Introduction: In recent years, many new surgical implants (biological and synthetic) for female urinary incontinence and pelvic organ prolapse (POP) surgery have been launched in Denmark. In the literature, complications have been reported in up to 40% of cases depending on the type of operation, 2-5% as serious complications. An implant can achieve CE-marking if it seems likely that it is substantially equivalent to an implant already on the market. Thus implants can be launched without clinical data.

Material And Methods: Correspondence or contact by phone to: 1) The Danish Ministry of Public Health, 2) The Danish National Board of Health (DB), 3) Danish Medicines Agency (DM), 4) Dansk Standard, and 5) companies/manufacturers in order to establish who has the responsibility for surveillance and approval of such medical devices in Denmark. Furthermore, we established how many surgical implants for urine incontinence and POP surgery are currently on the Danish market.
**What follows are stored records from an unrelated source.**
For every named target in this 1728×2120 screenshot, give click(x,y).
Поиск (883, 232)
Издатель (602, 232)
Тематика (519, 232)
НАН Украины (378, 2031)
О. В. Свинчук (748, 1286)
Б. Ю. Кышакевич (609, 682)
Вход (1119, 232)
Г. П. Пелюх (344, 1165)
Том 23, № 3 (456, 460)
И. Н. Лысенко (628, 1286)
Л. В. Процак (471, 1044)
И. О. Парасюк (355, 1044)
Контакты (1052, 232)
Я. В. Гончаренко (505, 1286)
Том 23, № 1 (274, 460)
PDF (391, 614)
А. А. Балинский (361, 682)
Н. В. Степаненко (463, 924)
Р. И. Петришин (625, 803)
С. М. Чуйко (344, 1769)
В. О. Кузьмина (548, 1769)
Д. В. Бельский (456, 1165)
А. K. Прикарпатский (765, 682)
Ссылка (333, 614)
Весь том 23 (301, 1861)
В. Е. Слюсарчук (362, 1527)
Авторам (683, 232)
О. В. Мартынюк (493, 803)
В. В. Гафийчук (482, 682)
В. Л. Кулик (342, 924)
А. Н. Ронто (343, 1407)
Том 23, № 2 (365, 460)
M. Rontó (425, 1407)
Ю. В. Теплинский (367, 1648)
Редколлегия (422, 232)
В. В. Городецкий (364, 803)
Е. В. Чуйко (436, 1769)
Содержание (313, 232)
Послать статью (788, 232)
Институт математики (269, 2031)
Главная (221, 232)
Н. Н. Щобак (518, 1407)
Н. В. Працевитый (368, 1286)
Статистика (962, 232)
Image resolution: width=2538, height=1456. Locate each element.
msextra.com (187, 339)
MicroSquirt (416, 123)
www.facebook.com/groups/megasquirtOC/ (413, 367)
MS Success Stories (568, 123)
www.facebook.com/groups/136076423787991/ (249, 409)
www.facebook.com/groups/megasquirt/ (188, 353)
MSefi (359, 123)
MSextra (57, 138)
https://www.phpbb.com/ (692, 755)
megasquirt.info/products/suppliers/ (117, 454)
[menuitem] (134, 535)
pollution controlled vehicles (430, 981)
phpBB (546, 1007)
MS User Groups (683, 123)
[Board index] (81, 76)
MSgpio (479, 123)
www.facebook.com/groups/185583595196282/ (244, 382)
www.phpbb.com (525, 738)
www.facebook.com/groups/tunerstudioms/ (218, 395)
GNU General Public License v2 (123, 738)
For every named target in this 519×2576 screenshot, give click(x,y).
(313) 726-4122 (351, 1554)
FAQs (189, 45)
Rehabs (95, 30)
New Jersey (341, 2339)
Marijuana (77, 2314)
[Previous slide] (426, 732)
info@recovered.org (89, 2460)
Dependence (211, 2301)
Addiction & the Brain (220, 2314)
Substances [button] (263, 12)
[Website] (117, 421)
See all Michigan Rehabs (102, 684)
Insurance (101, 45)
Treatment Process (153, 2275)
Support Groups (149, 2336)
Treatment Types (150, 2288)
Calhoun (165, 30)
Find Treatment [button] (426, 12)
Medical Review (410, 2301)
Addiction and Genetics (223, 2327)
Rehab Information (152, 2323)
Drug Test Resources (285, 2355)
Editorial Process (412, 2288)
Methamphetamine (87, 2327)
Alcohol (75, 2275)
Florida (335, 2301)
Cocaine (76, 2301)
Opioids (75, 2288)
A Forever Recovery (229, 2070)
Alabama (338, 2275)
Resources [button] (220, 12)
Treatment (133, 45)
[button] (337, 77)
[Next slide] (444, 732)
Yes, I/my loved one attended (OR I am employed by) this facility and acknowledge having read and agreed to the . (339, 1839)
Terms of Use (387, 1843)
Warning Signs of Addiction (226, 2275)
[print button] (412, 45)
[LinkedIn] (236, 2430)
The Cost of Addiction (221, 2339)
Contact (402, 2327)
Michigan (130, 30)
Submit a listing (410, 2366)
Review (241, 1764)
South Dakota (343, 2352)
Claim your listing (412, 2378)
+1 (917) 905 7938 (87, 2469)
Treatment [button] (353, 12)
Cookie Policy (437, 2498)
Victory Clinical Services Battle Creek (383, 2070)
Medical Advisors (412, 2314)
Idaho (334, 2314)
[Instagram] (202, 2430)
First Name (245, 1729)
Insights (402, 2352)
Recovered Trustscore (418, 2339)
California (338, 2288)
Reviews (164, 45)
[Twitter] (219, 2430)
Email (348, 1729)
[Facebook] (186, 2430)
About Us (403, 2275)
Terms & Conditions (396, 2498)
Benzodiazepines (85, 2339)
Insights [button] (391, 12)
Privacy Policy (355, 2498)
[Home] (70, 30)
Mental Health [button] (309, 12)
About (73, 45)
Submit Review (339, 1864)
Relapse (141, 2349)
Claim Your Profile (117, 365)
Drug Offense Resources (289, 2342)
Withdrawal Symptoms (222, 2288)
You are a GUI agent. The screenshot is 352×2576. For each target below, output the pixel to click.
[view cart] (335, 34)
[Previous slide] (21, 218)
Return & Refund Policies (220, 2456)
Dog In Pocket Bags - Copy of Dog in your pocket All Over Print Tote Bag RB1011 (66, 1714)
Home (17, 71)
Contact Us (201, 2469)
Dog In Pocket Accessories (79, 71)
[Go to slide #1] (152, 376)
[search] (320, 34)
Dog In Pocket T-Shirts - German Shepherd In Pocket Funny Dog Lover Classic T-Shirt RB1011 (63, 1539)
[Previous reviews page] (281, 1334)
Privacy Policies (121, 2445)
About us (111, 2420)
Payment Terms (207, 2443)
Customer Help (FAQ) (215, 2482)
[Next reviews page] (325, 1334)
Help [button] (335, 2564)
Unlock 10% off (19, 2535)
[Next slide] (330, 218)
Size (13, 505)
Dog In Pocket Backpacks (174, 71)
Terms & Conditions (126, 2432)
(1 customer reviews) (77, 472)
Results: Twenty-five different surgical devices are currently being marketed in Denmark. DM has the responsibility to collect, register and to act on complications. DM had four reports of complications in the period 2001-2006. Both the surgeon and the manufacturer/company have a duty to report complications.

Conclusion: The Danish medical authorities have no records showing which surgical implants have been launched on the Danish market. There is an urgent need to establish a reliable registry which can facilitate surveillance of new surgical implants in order to improve patient safety. There is also a considerable need to increase the requirements, including the requirements for clinical data, before new surgical implants may be launched.